If the server is using the keyring_encrypted_file plugin, the user must use the option --encrypt-password to supply to mysqlbackup the keyring file encryption password that has been set on the server with the keyring_encrypted_file_password option. mysqlbackup then copies from the server the encrypted keyring data file, which contains the replication master key used to encrypt all the passwords for the individual log files, into the meta folder in the backup.

If the server uses a keyring plugin other than keyring_encrypted_file, mysqlbackup accesses the keyring to obtain the replication master key and uses it to decrypt the individual log files' passwords. The replication master key is then put into a keyring data file, which is encrypted with the user password supplied with the option --encrypt-password, and then saved under the meta folder in the backup with the name keyring_kef.

For a MySQL Enterprise Server: mysqlbackup restores the encrypted keyring data file to its proper location on the server.
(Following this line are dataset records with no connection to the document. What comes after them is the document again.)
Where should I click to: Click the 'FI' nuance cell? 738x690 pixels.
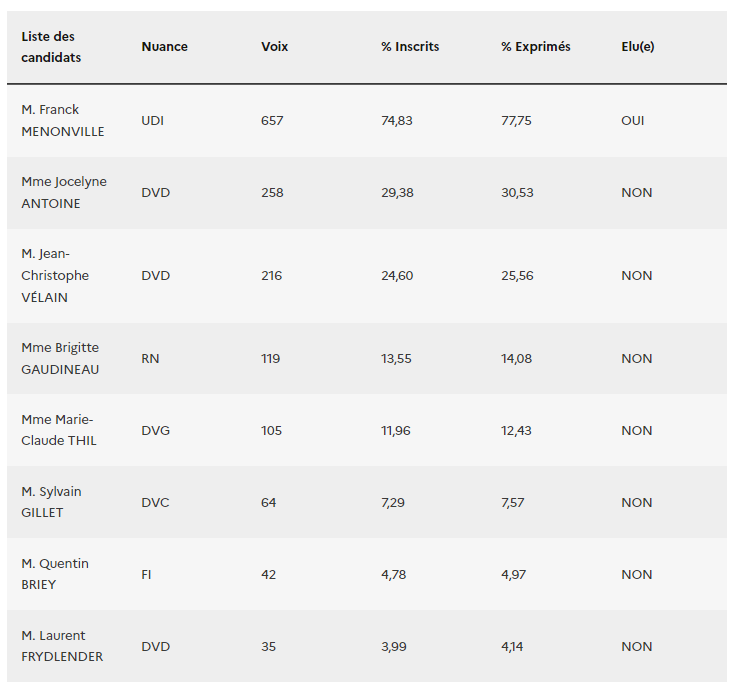pos(146,574)
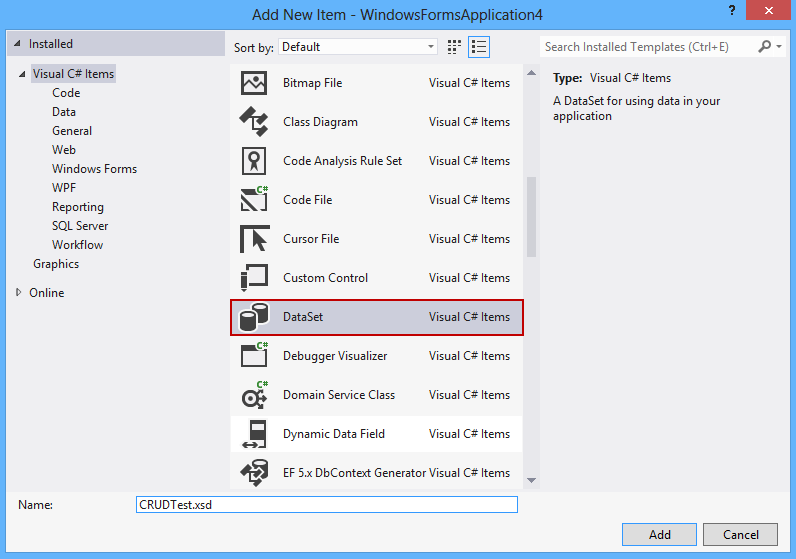Choose the Debugger Visualizer icon
Viewport: 796px width, 559px height.
(254, 356)
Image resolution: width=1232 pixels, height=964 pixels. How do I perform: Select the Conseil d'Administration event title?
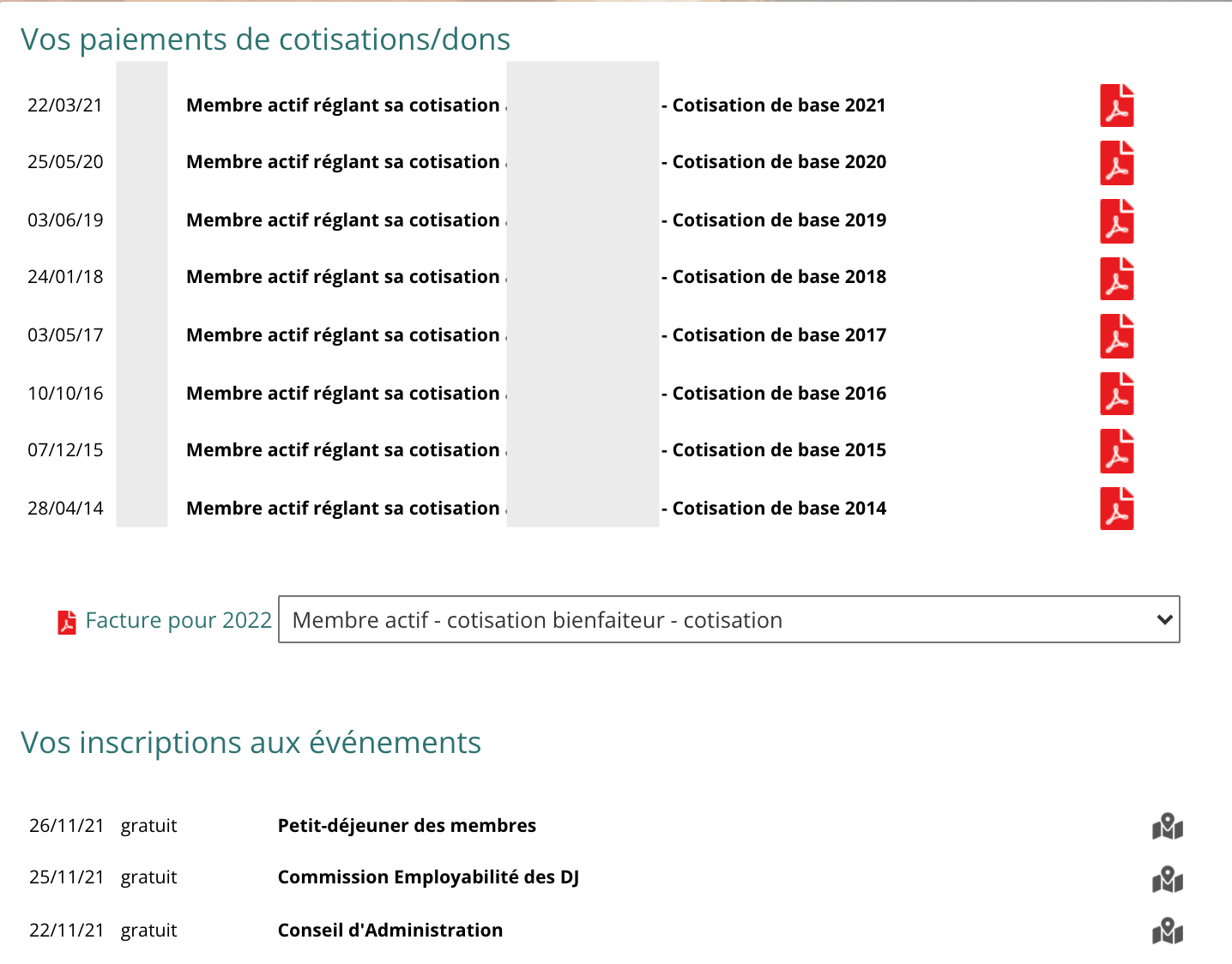390,931
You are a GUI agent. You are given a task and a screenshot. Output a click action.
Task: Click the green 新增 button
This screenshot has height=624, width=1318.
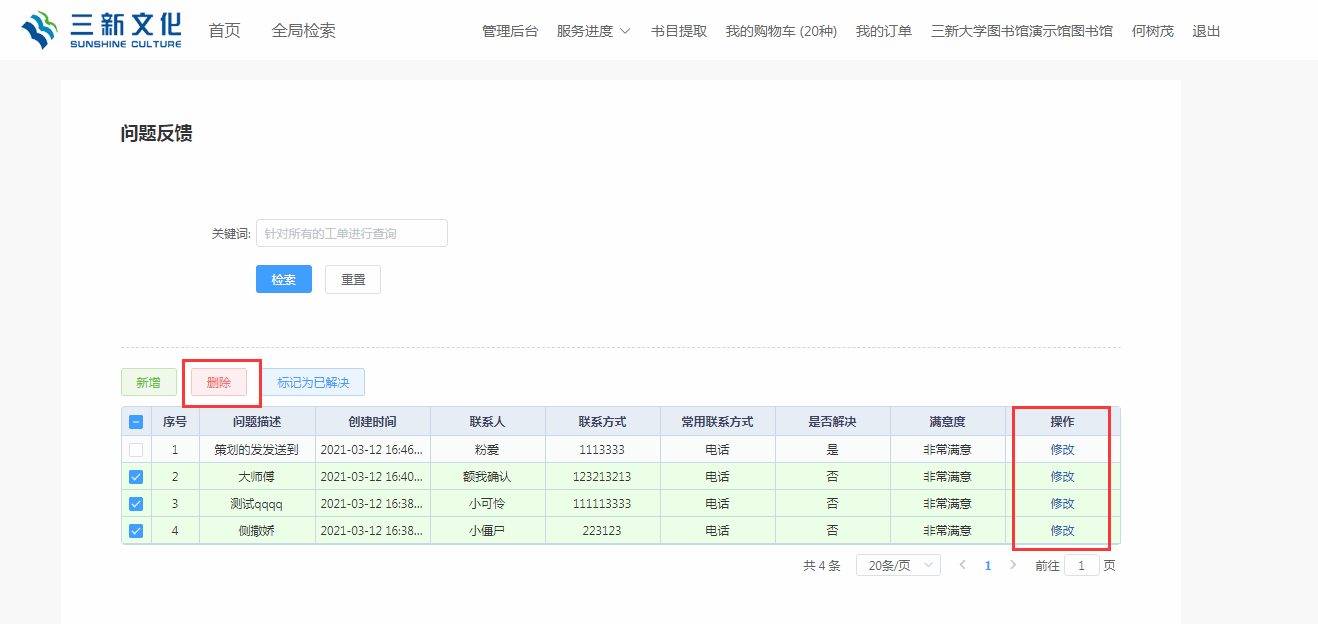(148, 382)
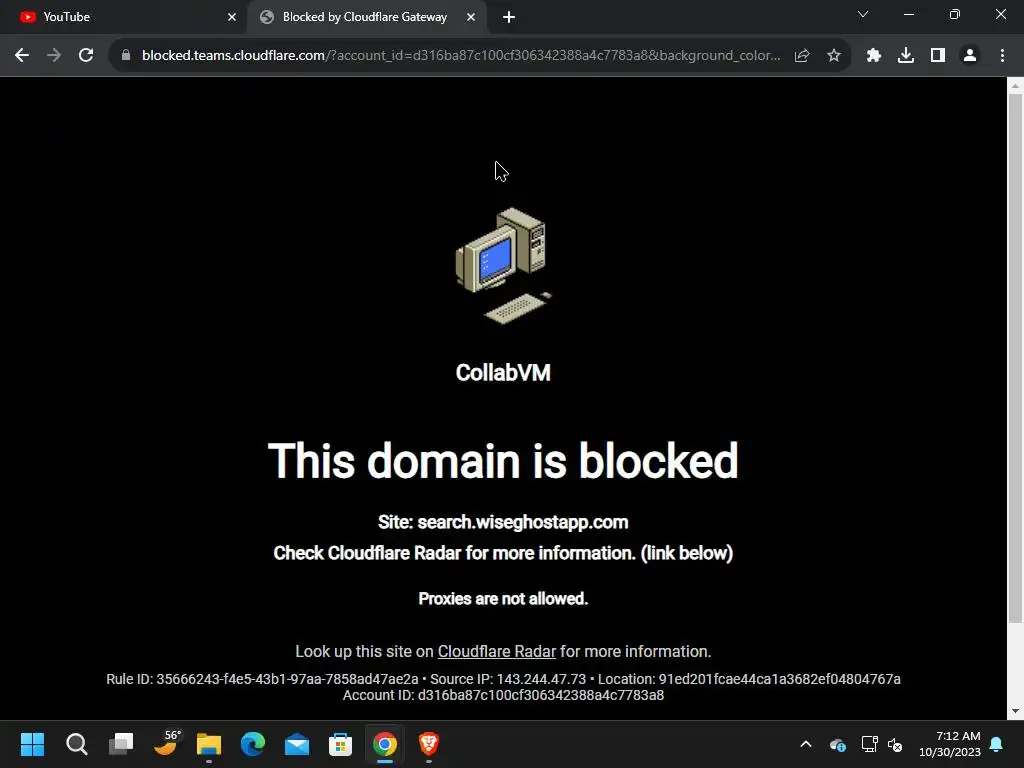The image size is (1024, 768).
Task: Bookmark this page with the star icon
Action: pos(833,56)
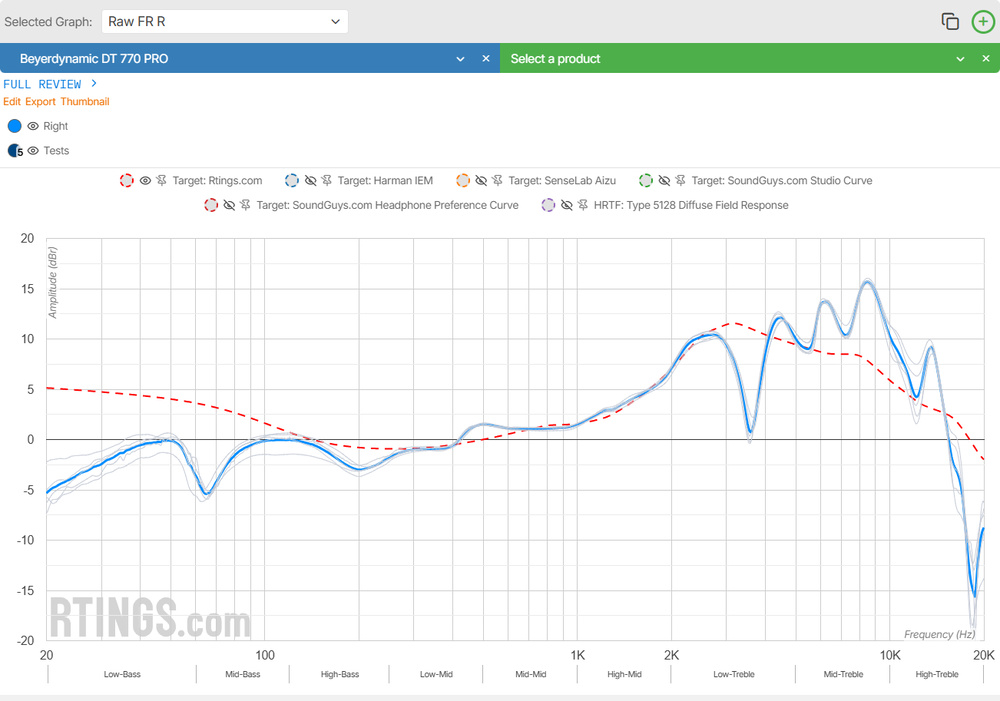Viewport: 1000px width, 701px height.
Task: Pin the Harman IEM target curve
Action: point(326,181)
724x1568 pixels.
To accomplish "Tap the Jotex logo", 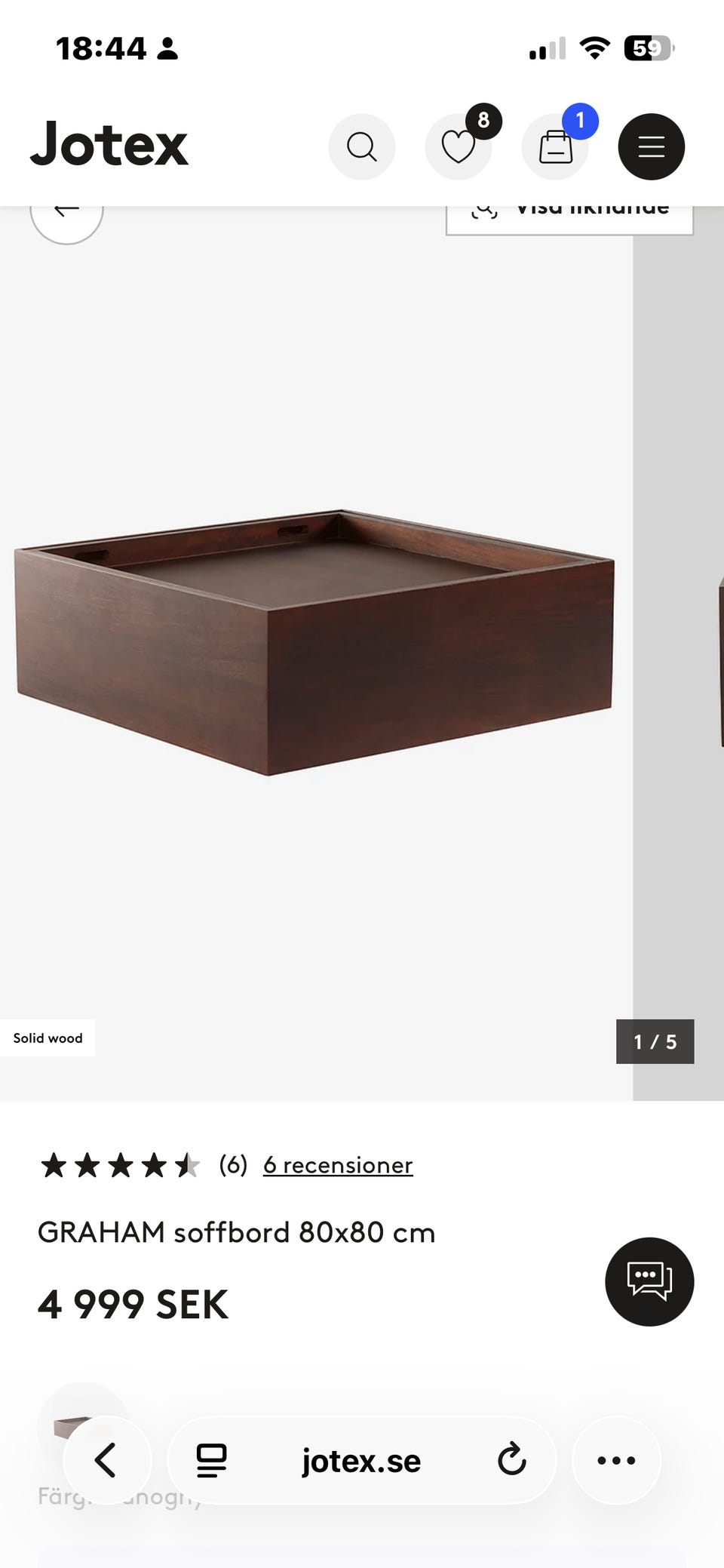I will coord(109,143).
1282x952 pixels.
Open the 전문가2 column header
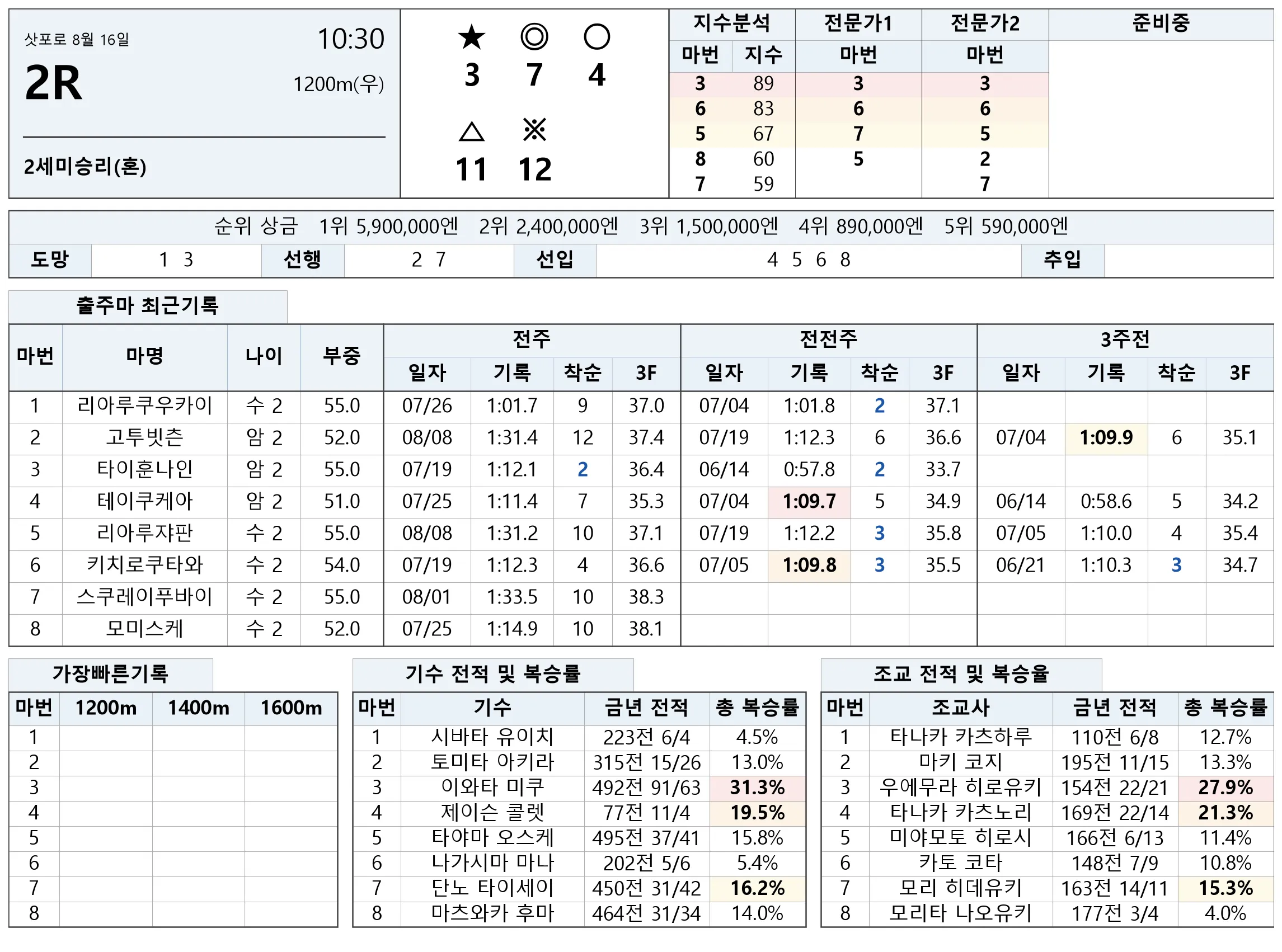(x=985, y=23)
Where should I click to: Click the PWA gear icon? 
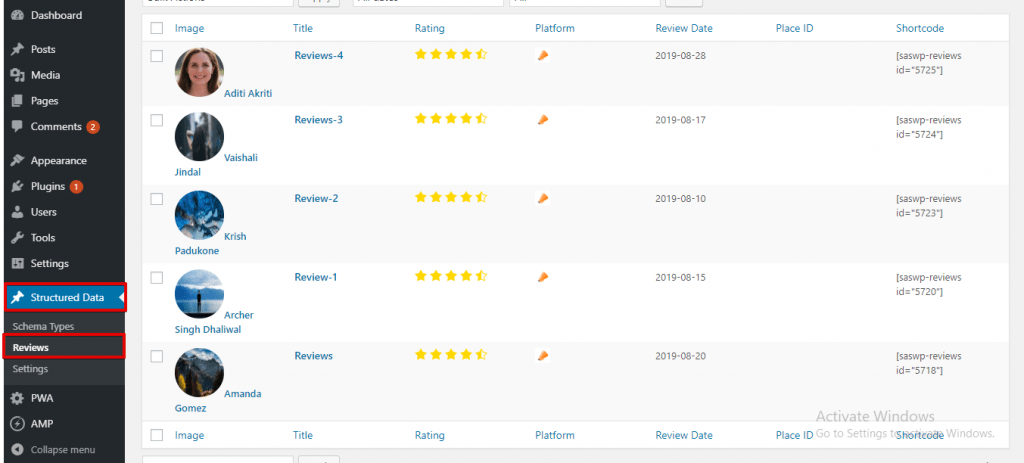pos(18,398)
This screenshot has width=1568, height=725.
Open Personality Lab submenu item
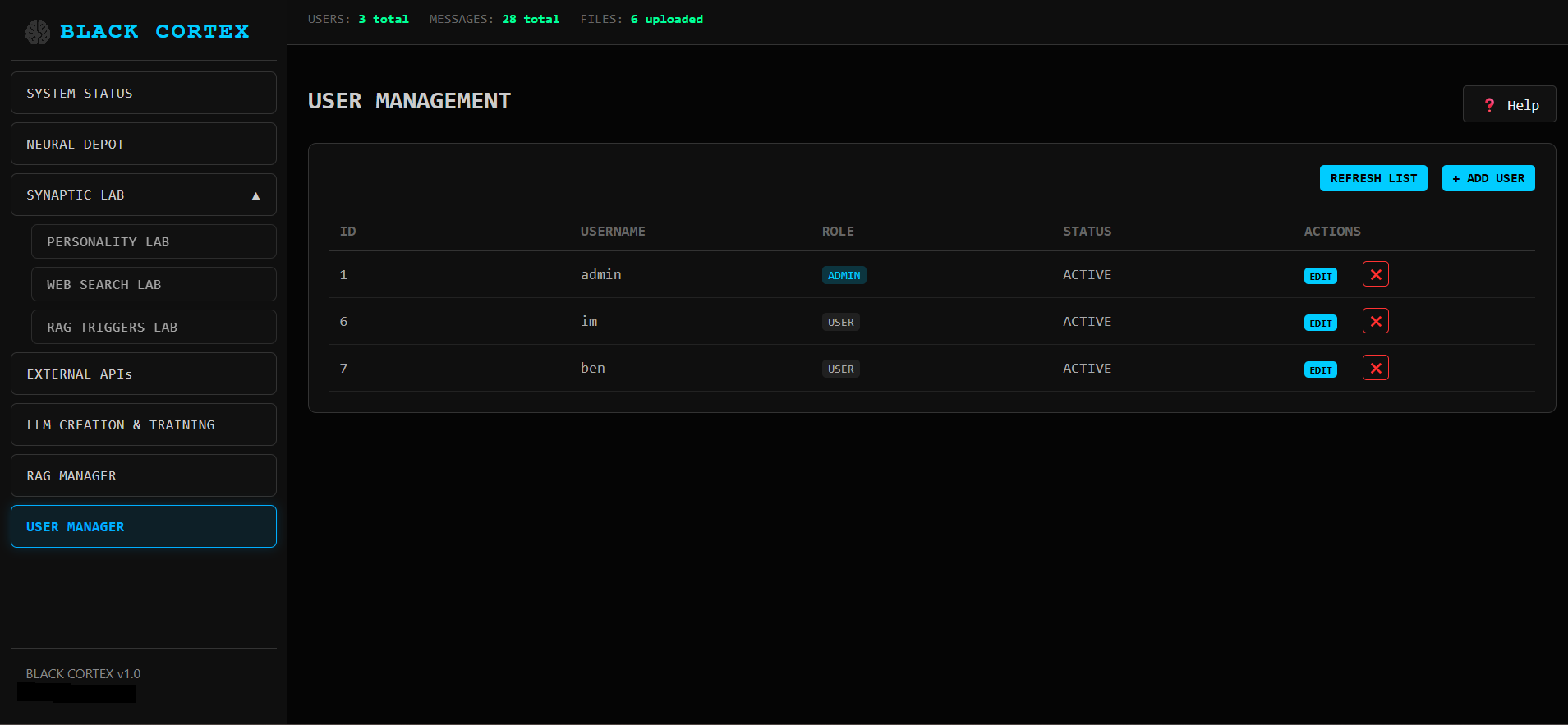tap(154, 241)
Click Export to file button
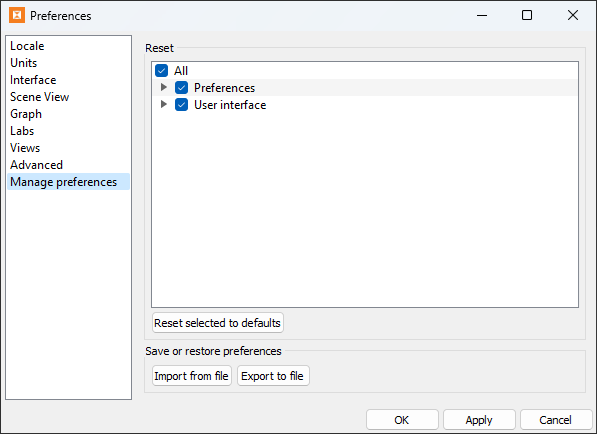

The restored server has to be started with keyring_encrypted_file plugin and with the options keyring_encrypted_file_data and keyring_encrypted_file_password (which should supply the server with the same password used with the --encrypt-password option during the restore).

For a MySQL Community Server: The keyring_file plugin is the only keyring plugin supported by the MySQL Community Server; therefore mysqlbackup uses the password supplied with the --encrypt-password option to decrypt the keyring data file and then restores it to the proper location on the server for the keyring_file plugin to use.